Cholesterol has often been perceived as a generally ‘bad’ word related to fat. Whenever cholesterol is mentioned the human race immediately starts thinking of heart disease, tons of medication and possibly early death. Ideally, the human body requires a regulated amount of cholesterol to help in the formation of cell membranes for the cells present in the various body organs. Some would argue against eating egg yolks because it would raise the levels of cholesterol in the blood and contribute to heart disease. But it turns out that the more cholesterol one consumes the less cholesterol is produced in the body. It is also used to make steroid hormones like testosterone, estrogen and cortisol. This is enough proof that without the existence of cholesterol there is a likelihood the entire human race too would not have existed as well.

For decades, people have been advised to limit their consumption of eggs or at the very least eat the egg whites alone because they are high in protein. Most doctors would recommend 2-6 eggs a week and advise that eggs be eaten from 6 a.m. to 12 noon as this is the time when the body breaks down the cholesterol more effectively. The entire consumption of eggs however depends on the individual as some have relatively high metabolism hence the cholesterol is broken down faster. For example, children need more cholesterol compared to the elderly as their bodies are producing new cells at a higher pace. However, science puts across that in order to be on the safe side since we can not adequately count how much cells are produced by our bodies, we should eat a maximum of 3 eggs a week.

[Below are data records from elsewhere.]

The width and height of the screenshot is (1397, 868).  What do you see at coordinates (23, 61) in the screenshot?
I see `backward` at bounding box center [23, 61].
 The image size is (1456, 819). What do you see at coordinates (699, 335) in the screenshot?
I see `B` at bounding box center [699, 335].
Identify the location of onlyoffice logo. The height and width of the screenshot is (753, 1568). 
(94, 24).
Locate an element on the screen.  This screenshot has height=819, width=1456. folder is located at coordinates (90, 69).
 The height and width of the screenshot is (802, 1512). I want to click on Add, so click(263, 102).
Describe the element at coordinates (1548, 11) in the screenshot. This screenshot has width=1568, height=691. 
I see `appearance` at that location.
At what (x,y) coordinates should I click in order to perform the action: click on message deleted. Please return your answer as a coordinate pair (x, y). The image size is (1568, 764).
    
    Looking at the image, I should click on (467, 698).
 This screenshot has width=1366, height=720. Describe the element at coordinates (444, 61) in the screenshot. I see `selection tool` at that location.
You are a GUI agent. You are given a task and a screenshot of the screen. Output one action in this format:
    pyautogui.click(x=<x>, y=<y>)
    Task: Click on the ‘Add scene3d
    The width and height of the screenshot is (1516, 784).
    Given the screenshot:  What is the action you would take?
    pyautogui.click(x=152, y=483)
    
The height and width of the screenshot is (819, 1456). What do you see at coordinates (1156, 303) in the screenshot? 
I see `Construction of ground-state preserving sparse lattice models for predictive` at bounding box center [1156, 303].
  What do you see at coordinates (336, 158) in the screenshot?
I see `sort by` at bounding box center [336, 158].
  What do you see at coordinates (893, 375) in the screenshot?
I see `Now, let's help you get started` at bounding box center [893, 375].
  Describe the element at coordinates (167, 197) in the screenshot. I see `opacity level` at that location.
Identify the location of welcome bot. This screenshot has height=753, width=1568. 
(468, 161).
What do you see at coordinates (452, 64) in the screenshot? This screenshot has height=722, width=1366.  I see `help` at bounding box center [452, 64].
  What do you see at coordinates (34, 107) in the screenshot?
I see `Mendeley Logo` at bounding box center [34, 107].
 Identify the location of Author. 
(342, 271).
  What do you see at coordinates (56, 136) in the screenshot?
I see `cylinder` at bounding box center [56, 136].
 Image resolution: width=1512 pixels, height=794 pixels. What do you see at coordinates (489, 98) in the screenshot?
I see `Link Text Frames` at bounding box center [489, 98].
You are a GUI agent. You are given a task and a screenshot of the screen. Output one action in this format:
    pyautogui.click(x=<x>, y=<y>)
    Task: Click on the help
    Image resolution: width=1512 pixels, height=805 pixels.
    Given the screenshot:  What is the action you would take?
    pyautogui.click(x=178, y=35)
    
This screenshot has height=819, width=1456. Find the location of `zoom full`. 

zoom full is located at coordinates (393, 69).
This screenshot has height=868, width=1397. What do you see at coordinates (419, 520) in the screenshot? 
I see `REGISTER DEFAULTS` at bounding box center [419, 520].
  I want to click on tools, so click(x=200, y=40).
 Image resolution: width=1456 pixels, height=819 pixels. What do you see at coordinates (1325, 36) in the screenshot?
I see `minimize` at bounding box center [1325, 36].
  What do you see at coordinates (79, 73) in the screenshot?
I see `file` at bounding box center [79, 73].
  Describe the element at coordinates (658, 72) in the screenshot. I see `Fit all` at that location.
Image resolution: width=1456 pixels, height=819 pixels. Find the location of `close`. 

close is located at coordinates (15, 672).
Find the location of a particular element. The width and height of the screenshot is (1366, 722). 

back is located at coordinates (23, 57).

In relation to eggs and heart disease, research has been carried out over the years each producing varying results. Some results show that eating egg yolks increases the risk of heart diseases while at the same time reducing the risk of possible stroke. Some studies also state that diabetics are at risk of raising their chances of getting heart related complications as opposed to healthy individuals who do not suffer from diabetes. All this however boils down to the entire diet and dietary needs of an individual. If an individual is on an entirely low-carb diet and still eats eggs then the risks of getting heart diseases are limited. Therefore, eggs can not solely contribute to some health related complications.

All negative effects aside, the high nutrition content of eggs is not only beneficial to chicken but humans as well. Eggs are high in Lutein and Zeaxanthine, antioxidants that reduce the potential risk of eye complications like cataracts and short-sightedness. Eggs are also high in Choline, a component responsible for the proper development and functioning of the brain and that surprisingly lacks in over 90% of the world’s population. In reference to muscle mass and healthy bones, eggs have a ton of high quality animal protein that supplements this and much more.

Apart from tasting amazing and being easy to prepare, the benefits of consuming eggs would still far outweigh the underlying mild adverse effects on blood cholesterol. Hence, let’s all go forth an eat eggs…in moderation.